= Inalienable possessions =

Inalienable possessions (or immovable property) are things such as land or objects that are symbolically identified with the groups that own them and so cannot be permanently severed from them. Landed estates in the Middle Ages, for example, had to remain intact and even if sold, they could be reclaimed by blood kin. As a legal classification, inalienable possessions date back to Roman times. According to Barbara Mills, "Inalienable possessions are objects made to be kept (not exchanged), have symbolic and economic power that cannot be transferred, and are often used to authenticate the ritual authority of corporate groups".

Marcel Mauss first described inalienable possessions in The Gift, discussing potlatches, a kind of gift-giving feast held in communities of many indigenous peoples of the Pacific Northwest:

It is even incorrect to speak in these cases of transfer. They are loans rather than sales or true abandonment of possessions. Among the Kwakiutl a certain number of objects, although they appear at the potlatch, cannot be disposed of. In reality these pieces of "property" are sacra that a family divests itself of only with great reluctance and sometimes never.
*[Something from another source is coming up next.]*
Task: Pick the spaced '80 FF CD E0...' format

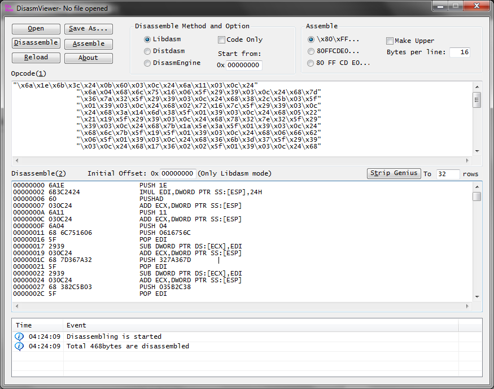Action: click(x=311, y=63)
Annette Weiner broadened the application of the category of property outside the European context with her book Inalienable Possessions: The Paradox of Keeping-While-Giving, focussing on a range of Oceanic societies from Polynesia to Papua New Guinea and testing existing theories of reciprocity and marriage exchange. She also applies the concept to explain examples such as the Kula ring in the Trobriand Islands, which was made famous by Bronisław Malinowski. She explores how such possessions enable hierarchy by establishing a source of lasting social difference. She also describes practices of loaning inalienable possessions as a way of either "temporarily making kin of non-kin" or garnering status.

== Inalienable Possessions: The Paradox of Keeping-While-Giving ==
Inalienable Possessions: The Paradox of Keeping-While-Giving is a book by anthropologist Annette Weiner. Weiner was a Professor of Anthropology and Dean of the Graduate School of Arts at New York University, and served as president of the American Anthropological Association. She died in 1997.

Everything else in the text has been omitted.